- EXERCISE
Find the lines in the records below that contain "agent", and report each of them.

═══ PROVIDED ENTRIES ═══

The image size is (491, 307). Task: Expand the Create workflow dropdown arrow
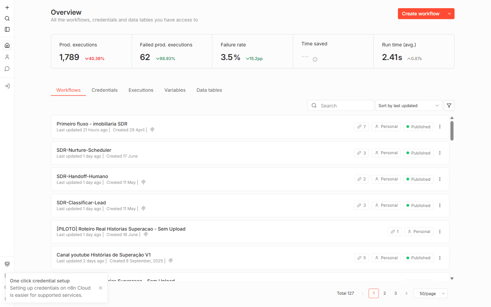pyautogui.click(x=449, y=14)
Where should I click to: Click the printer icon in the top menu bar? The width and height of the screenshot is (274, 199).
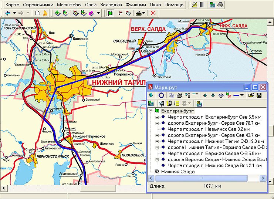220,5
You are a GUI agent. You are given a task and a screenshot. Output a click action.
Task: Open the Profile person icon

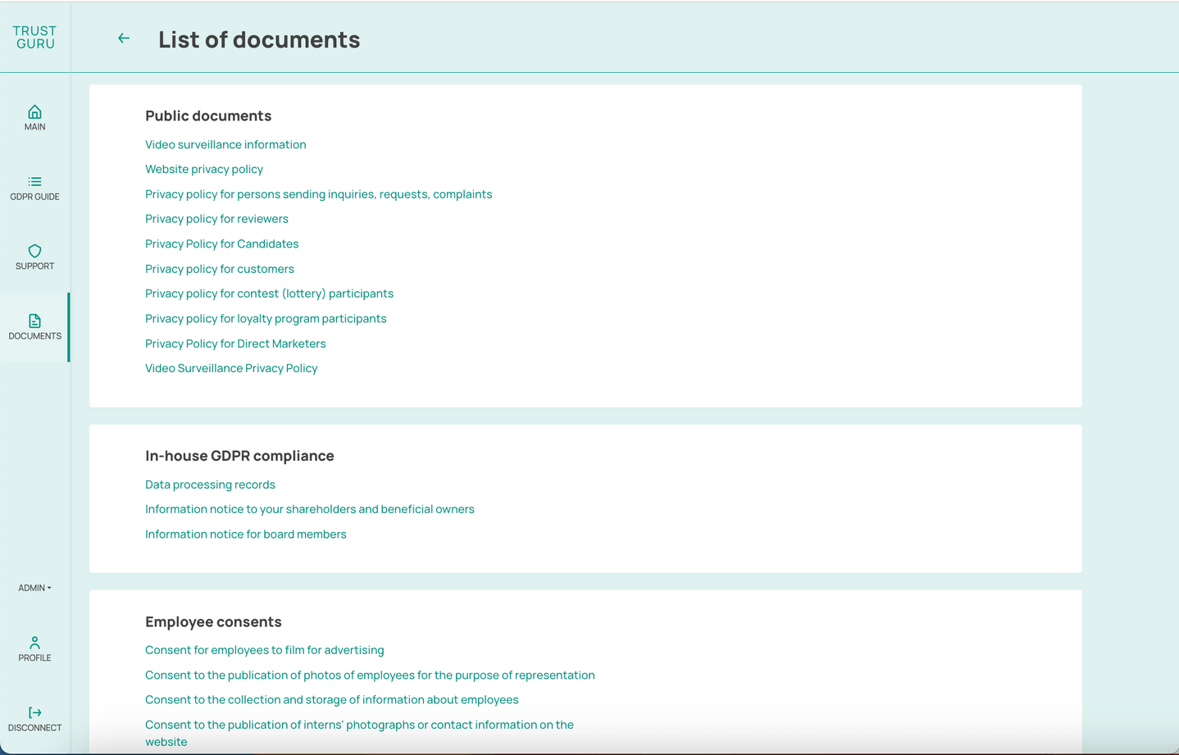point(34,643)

═══
═══ PROVIDED ENTRIES ═══

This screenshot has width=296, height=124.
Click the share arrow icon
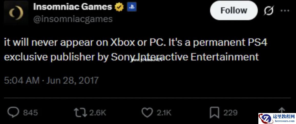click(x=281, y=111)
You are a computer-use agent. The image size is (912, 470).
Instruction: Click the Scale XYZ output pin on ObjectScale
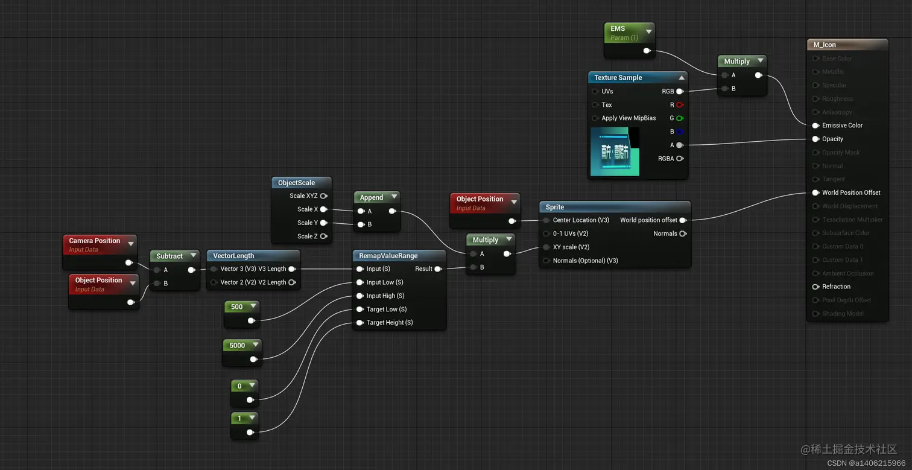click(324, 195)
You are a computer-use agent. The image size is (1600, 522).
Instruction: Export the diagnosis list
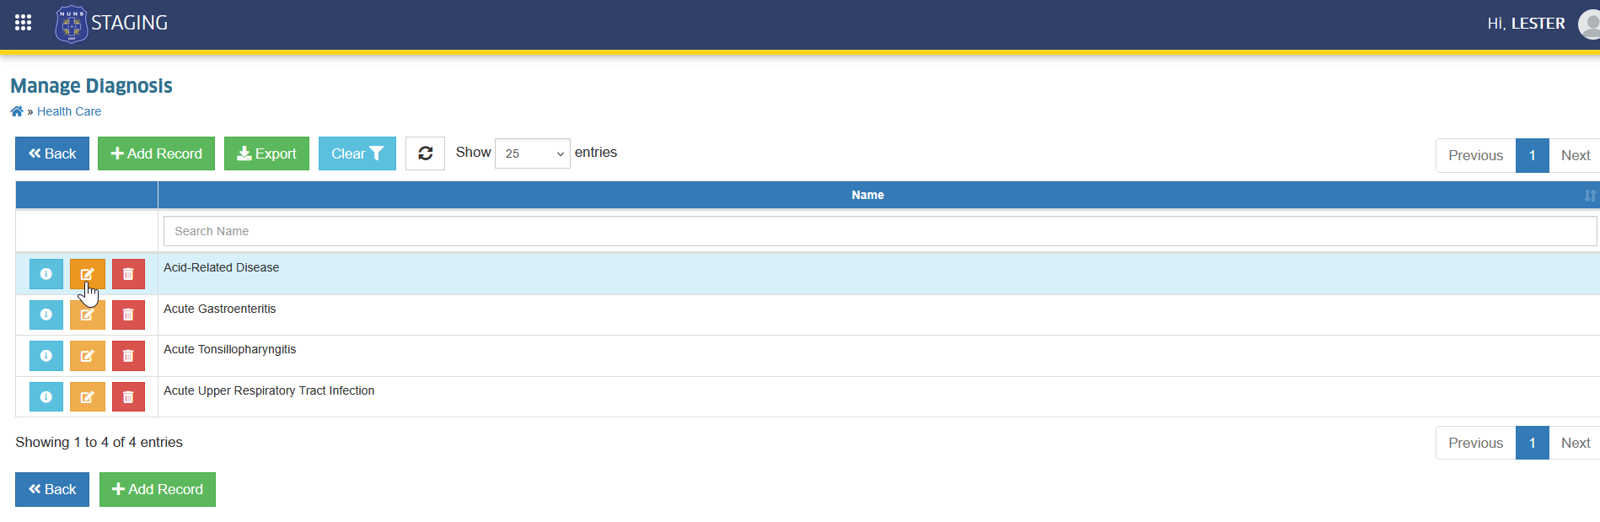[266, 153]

═══

- RESPONSE FOR THIS EXERCISE
You are a GUI agent. You are given a task and a screenshot. Output a click action.
You are a computer-use agent. The image size is (912, 470).
You are a computer-use agent. The image size is (1600, 522).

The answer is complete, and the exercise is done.